__Изучите материал__:
- 1) Ответьте на вопросы по тексту о врачах и коронавирусе:
(a) Сколько часов врачи реанимационных бригад не могут поесть, попить и сходить в туалет?
(b) Чем назван вышедший из строя инфицированный врач?
(c) На кого ложится генеральная ответственность за клиническое инфицирование врача?
- 2) Перечислите, пожалуйста, все причины клинического инфицирования врача, которые называет текст о врачах и коронавирусе.
- 3) Подхватите текст о врачах и коронавирусе после его последнего предложения и продолжите его.

Российские власти вслед за китайскими навязывают обществу дискурс «врача-героя», который «бесстрашно и самоотверженно», «на линии фронта», «днем и ночью» и т. д. и т. п. И наши сердобольные тетушки и дядюшки с высшими образованиями и умственным трудом за пазухой подхватывают эту госпропаганду и кипятком писают, пересказывая друг другу истории о насквозь мокрых от пота противоэпидемических костюмах; о невозможности врачей реанимационных бригад в течение восьми часов поесть, попить, сходить в туалет; о зараженных врачах, рисковавших своей жизнью во имя всеобщего здоровья, и т. п. Пересказывают, призывают помнить, благодарят врачей, кланяясь им в пол, и… продолжают вместе с начальством прикрывать безжалостную эксплуатацию наших медиков и неспособность медицинских и прочих чиновников даже при минимальной сегодня эпидемической нагрузке обеспечить врачам достойные, цивилизованные условия труда. А невозможность в течение восьми часов поесть, попить и сходить в туалет – это пытка, если кто не в курсе.

Почти любой «подвиг врача» в российском обороне от коронавируса – это результат чьего-то безразличия, халатности или организационной бездарности.

Если врач в клинических условиях заразился коронавирусом или тем более погиб от него – это никакой не подвиг, тут нечем восхищаться. Мы не на войне: чтобы спасать людей от коронавируса, бойцам не надо рисковать собственной жизнью. Это им даже противопоказано. Врачей надо просто хорошо обучать и обеспечивать. Вышедший из строя инфицированный врач – это брешь в эпидемической обороне, чье-то упущение, а не заслуга.

Клиническое инфицирование врача может произойти только по трем причинам: первая – врачу не обеспечили безопасных условий труда; вторая – врач стал жертвой переэксплуатации (чрезмерно устал, потерял бдительность, рассеялось внимание и т. п.); третья – врач сам проявил халатность и безответственность. Во всех трех случаях генеральная ответственность за случившееся ложится на руководителей учреждений и ведомств, так как именно они допускают первое, второе и третье.

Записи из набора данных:
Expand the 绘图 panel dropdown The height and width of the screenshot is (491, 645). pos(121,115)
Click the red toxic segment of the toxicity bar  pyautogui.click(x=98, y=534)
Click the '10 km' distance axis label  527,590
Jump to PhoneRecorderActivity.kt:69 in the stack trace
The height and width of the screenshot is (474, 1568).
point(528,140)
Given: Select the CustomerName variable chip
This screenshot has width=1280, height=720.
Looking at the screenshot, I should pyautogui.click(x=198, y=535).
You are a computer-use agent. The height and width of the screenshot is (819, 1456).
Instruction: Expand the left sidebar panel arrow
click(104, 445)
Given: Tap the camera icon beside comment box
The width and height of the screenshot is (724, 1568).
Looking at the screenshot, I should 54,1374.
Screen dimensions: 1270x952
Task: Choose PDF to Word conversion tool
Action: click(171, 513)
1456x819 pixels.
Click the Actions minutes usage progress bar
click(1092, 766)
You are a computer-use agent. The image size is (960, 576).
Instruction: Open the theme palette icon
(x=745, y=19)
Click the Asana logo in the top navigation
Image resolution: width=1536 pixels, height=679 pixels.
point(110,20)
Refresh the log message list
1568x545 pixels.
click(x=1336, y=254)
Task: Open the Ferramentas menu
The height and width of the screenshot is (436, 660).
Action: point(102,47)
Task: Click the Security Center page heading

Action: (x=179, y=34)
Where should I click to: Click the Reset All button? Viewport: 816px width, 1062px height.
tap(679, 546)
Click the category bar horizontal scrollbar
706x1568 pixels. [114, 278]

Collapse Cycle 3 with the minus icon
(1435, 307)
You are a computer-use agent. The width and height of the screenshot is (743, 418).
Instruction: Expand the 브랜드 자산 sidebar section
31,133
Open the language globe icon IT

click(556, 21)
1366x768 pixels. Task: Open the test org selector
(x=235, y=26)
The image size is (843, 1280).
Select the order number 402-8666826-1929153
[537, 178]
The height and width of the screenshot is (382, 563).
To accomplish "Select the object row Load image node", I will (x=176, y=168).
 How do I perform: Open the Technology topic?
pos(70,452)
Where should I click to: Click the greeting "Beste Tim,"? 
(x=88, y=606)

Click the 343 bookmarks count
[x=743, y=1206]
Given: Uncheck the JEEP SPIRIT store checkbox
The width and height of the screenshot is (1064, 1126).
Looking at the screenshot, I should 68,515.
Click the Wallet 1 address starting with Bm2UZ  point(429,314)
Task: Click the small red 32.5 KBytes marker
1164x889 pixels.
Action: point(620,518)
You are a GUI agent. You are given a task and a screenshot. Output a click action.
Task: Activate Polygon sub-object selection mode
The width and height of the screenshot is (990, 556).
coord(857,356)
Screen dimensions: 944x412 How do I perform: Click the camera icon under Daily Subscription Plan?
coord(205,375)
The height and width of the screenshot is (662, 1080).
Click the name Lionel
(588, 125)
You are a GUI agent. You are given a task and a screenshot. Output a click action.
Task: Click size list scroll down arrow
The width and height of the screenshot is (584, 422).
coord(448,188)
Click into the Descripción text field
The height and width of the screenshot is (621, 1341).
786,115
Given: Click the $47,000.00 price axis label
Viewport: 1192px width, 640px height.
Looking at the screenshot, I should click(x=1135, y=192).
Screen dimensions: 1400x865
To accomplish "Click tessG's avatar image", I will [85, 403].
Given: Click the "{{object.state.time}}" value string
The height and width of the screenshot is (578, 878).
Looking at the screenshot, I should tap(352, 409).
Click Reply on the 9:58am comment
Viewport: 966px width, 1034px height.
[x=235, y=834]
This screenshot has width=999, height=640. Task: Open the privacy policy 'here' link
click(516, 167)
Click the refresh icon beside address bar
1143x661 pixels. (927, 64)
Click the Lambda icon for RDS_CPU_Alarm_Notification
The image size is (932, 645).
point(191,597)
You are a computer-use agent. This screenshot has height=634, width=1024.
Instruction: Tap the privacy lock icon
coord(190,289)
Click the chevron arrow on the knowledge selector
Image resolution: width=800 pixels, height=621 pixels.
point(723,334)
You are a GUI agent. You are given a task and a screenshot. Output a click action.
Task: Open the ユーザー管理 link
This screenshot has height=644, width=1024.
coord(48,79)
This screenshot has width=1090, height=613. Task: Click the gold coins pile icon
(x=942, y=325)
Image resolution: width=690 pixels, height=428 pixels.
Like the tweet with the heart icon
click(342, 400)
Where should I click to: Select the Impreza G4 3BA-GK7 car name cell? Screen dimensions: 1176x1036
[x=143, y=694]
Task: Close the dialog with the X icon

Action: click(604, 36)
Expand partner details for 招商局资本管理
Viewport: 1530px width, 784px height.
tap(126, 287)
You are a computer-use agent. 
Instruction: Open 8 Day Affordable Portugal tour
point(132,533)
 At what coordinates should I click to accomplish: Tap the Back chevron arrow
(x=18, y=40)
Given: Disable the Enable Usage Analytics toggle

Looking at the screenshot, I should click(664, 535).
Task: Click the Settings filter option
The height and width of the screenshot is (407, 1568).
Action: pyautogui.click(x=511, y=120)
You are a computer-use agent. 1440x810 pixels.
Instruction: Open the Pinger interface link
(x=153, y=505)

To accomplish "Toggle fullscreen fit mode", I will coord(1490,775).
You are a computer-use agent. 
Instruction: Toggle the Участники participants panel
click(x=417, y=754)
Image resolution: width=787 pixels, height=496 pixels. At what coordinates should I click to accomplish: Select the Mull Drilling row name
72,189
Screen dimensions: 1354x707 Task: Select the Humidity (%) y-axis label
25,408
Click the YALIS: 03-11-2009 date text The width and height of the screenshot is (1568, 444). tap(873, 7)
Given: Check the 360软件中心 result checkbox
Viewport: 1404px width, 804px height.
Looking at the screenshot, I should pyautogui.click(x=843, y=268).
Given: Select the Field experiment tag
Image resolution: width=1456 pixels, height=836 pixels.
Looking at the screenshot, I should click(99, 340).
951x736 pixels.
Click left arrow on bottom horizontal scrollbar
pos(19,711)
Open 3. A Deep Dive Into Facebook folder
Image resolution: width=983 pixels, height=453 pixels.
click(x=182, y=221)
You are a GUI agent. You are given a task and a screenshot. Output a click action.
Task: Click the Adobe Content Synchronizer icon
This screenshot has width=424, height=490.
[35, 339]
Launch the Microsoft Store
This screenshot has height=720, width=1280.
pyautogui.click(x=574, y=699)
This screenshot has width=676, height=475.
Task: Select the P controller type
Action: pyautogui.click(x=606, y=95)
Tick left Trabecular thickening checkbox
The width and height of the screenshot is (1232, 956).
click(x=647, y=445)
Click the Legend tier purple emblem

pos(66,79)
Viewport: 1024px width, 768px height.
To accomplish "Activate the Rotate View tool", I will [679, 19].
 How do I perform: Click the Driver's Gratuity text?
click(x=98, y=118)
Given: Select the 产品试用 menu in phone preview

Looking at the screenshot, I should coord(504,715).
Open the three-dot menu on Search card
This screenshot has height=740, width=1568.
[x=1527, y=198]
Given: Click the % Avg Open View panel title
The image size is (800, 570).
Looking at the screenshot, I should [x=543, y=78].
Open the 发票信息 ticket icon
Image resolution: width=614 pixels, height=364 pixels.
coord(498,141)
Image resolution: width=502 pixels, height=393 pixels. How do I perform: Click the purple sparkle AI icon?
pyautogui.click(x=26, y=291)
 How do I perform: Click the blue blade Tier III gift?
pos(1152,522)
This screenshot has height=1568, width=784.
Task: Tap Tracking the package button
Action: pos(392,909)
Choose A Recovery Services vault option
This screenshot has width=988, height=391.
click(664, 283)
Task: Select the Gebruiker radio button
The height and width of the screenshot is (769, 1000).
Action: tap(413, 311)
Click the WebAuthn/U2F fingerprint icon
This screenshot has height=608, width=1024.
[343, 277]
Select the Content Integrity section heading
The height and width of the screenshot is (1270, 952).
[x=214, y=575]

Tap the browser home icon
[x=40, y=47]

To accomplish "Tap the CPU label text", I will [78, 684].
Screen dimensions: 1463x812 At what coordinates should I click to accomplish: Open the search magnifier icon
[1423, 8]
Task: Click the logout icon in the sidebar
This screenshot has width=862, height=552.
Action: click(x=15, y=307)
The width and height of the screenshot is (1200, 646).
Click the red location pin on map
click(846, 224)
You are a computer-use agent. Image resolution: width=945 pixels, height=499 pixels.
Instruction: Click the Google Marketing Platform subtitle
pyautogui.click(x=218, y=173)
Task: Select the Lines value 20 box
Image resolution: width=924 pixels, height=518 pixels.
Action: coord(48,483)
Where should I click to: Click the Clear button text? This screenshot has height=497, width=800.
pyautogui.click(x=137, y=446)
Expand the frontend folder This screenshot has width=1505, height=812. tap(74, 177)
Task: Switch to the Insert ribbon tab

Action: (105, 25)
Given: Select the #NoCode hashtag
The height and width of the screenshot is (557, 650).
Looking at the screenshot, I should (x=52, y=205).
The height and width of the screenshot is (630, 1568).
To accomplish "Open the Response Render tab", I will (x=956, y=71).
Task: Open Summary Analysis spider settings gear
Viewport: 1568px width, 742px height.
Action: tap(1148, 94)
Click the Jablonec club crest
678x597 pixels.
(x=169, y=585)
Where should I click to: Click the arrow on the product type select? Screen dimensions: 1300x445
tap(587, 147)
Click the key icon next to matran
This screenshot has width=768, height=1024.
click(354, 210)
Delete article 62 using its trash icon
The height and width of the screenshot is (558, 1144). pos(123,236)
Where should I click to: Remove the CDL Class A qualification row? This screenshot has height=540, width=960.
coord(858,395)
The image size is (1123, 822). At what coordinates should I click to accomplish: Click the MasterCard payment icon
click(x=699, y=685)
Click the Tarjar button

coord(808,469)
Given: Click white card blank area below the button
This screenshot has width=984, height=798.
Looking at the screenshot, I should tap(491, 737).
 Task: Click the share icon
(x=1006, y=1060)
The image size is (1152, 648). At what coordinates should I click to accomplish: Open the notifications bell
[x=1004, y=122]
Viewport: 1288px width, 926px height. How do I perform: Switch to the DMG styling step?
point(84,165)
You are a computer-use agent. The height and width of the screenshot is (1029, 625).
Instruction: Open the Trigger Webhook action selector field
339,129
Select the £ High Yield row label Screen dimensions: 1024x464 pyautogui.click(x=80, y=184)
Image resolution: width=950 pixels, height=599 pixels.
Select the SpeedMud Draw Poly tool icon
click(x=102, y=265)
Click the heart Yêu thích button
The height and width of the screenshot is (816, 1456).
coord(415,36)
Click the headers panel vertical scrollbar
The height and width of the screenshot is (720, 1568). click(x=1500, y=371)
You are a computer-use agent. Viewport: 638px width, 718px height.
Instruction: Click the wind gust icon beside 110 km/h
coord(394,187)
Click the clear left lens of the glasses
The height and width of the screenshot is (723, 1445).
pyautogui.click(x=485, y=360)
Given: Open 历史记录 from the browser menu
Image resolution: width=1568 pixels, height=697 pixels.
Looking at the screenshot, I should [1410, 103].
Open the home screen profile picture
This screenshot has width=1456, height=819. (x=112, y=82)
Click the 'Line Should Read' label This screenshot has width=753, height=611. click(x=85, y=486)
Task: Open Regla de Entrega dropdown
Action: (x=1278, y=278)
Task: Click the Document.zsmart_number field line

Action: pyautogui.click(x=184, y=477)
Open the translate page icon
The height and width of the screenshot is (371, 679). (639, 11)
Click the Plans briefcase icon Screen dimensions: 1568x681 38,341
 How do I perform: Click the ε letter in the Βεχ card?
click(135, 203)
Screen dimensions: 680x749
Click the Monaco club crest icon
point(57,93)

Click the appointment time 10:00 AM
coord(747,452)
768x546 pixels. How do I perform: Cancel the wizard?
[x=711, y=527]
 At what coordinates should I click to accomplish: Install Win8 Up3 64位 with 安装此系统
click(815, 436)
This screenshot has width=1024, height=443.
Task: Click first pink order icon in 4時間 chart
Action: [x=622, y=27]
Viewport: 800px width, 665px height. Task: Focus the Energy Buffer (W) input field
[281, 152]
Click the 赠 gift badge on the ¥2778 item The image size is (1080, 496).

__Ответы__:
- 1)
(a) Восемь часов.
(b) Брешью в эпидемической обороне, чьим-то упущением, а не заслугой.
(c) На руководителей учреждений и ведомств.

- 2)
1. Врачу не обеспечили безопасных условий труда.
2. Врач стал жертвой переэксплуатации: чрезмерно устал, потерял бдительность, рассеялось внимание.
3. Врач сам проявил халатность и безответственность.

- 3)
У всего этого есть и другая очень важная сторона: врачи сами постоянно и на все соглашаются. Но их трудно не понять – им всякий раз делают предложения, от которых они не могут отказаться. Годы постоянных «бессмысленных и беспощадных» оптимизаций научили российских бюджетников невероятной скромности и производственной неприхотливости. Но и здесь есть свое «но»: рано или поздно отказывать и протестовать все равно придется учиться.

И в заключение. Это какая-то очень русская история. Нам всем очень нравится сравнивать эпидемию с войной, а на русской войне ради победы возможны любые жертвы. Во многих странах большое количество жертв на войне среди собственного населения – это большая проблема, а в России – предмет гордости. И на войне против коронавируса вон какие трудности, лишения и опасности переносят наши врачи – вот какие они молодцы, и мы вместе с ними.

Но война – это прежде всего хорошо организованный производственный процесс, где от качества решений, ресурсов и логистики увеличивается или уменьшается число жертв. Много жертв – хреновое качество решений, ресурсов и логистики. При эпидемии точно так же. Жертв от эпидемии у нас пока (или вообще), слава богу, мало. Главное, чтобы потом большое начальство врачей добрым словом помянуло и люди пожалели.